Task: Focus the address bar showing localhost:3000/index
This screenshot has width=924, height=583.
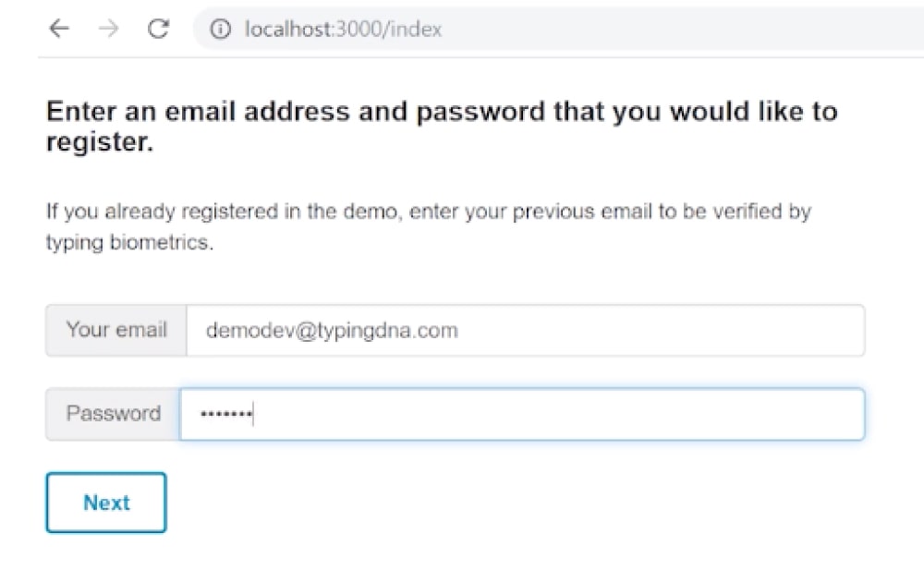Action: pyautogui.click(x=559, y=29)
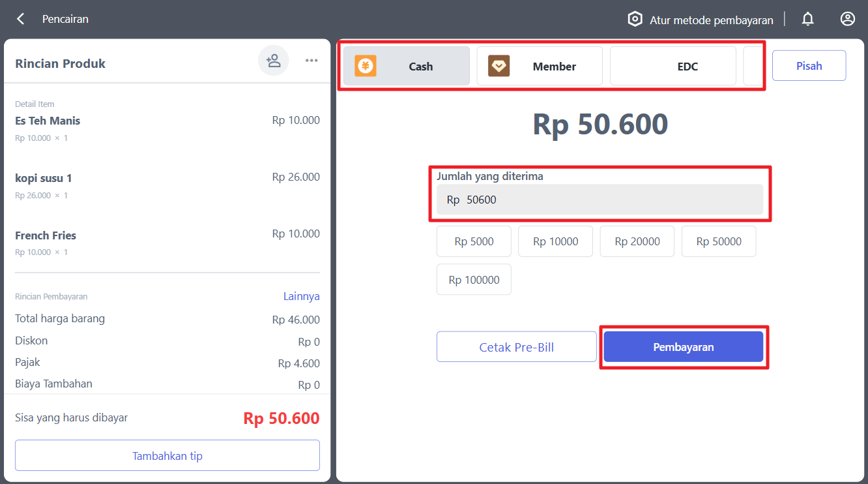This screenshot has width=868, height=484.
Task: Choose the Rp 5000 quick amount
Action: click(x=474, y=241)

****************************************

ABOUT THIS TASK
Pictures aside, reproduce the listing above exactly.

RESULT BELOW
Task: Focus the address bar showing localhost:3000/index
This screenshot has width=924, height=583.
Action: pyautogui.click(x=559, y=29)
This screenshot has width=868, height=484.
Task: Choose the Rp 5000 quick amount
Action: click(x=474, y=241)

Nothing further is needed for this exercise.